(Exercise material Opens)

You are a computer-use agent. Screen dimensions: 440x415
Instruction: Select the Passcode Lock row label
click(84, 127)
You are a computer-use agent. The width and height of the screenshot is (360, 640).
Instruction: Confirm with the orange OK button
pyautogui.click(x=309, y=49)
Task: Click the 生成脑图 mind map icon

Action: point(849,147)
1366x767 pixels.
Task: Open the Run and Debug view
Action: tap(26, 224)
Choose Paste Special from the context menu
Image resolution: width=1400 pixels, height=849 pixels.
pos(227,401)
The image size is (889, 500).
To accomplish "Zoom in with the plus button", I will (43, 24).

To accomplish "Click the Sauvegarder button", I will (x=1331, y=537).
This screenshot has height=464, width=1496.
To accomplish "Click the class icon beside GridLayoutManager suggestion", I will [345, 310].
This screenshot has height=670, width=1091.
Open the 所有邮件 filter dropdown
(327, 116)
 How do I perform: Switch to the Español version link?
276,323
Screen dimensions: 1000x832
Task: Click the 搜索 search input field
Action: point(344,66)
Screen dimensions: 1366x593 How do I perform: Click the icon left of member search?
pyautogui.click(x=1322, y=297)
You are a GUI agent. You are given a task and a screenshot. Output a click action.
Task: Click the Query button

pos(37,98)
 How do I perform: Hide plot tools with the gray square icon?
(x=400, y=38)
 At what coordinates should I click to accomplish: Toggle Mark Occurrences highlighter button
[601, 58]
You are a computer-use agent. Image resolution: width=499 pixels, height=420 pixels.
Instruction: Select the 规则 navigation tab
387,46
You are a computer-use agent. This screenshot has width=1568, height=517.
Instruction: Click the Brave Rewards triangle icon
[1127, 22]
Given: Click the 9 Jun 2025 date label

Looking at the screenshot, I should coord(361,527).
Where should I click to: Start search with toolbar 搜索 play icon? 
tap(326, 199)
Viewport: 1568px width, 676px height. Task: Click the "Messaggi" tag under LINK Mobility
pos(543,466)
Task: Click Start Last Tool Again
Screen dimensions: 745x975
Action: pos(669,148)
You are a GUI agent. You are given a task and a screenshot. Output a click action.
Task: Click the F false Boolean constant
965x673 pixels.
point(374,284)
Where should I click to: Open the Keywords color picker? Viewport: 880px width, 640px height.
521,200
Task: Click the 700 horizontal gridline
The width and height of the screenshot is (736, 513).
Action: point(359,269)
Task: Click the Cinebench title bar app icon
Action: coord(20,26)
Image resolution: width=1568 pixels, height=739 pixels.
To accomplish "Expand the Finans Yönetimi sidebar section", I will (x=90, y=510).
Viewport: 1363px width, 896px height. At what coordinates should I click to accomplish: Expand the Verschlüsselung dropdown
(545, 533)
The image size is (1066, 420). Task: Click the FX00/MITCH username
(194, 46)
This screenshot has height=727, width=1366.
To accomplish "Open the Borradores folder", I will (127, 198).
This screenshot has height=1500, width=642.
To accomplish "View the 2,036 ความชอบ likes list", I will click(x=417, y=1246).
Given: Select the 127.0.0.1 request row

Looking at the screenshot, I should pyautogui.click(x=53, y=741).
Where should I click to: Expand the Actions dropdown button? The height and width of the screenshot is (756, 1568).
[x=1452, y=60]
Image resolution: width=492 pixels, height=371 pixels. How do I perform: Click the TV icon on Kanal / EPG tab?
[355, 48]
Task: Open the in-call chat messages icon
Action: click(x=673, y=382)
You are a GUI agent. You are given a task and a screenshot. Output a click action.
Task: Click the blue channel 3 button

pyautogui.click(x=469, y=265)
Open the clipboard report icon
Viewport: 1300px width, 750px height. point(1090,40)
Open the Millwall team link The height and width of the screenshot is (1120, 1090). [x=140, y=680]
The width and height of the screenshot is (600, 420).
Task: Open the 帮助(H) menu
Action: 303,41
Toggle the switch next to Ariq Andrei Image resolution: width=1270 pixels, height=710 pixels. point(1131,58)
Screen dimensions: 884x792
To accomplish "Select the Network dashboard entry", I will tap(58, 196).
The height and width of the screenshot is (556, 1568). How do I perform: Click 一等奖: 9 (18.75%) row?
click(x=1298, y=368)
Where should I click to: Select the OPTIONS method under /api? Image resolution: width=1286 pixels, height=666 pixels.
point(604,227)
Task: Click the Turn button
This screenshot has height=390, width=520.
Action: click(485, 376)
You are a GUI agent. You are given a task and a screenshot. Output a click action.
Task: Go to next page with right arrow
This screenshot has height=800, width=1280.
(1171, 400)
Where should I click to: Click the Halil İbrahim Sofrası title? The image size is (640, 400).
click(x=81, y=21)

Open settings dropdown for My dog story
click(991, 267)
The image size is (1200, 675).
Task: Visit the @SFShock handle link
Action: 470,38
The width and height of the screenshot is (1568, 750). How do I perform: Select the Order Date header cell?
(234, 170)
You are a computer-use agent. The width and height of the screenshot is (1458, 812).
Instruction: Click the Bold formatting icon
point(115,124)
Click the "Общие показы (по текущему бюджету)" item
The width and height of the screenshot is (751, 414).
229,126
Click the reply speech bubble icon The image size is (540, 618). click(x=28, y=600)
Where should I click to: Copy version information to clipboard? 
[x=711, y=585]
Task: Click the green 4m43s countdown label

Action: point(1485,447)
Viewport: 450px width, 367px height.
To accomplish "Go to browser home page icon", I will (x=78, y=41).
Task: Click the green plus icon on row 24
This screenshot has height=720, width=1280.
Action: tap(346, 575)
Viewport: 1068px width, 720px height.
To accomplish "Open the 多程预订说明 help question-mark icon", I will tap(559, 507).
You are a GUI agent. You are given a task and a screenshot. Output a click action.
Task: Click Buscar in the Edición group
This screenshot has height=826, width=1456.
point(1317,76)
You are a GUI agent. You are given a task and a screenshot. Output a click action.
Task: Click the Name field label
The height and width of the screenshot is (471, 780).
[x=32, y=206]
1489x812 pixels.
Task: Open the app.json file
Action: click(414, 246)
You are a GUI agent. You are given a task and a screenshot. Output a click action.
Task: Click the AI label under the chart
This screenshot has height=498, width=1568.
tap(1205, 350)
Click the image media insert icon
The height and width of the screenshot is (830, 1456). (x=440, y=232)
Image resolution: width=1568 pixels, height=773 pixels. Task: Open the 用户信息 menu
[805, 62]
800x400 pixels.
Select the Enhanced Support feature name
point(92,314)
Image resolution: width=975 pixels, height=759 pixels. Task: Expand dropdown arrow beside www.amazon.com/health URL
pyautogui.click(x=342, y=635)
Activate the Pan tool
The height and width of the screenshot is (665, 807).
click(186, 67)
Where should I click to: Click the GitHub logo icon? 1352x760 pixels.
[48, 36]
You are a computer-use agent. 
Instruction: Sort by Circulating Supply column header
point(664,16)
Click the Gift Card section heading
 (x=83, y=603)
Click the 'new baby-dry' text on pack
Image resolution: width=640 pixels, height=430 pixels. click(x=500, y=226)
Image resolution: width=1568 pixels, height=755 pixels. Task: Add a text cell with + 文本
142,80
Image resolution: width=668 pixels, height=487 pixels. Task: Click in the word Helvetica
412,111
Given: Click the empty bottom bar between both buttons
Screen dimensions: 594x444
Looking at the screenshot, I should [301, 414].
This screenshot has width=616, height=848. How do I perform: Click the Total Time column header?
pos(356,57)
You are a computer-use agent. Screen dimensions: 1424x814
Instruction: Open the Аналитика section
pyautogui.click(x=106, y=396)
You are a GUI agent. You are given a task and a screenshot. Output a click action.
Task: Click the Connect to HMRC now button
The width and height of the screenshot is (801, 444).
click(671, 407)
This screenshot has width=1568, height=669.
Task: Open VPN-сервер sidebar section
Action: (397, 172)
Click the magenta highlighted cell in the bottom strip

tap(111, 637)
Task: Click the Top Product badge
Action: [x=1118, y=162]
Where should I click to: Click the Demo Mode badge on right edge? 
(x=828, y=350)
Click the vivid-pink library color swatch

(Exercise material Closes)

#### [Description of the task]
State the number of lines in the records that contain the string "computer", and nothing more.

#### [Response for this exercise]
7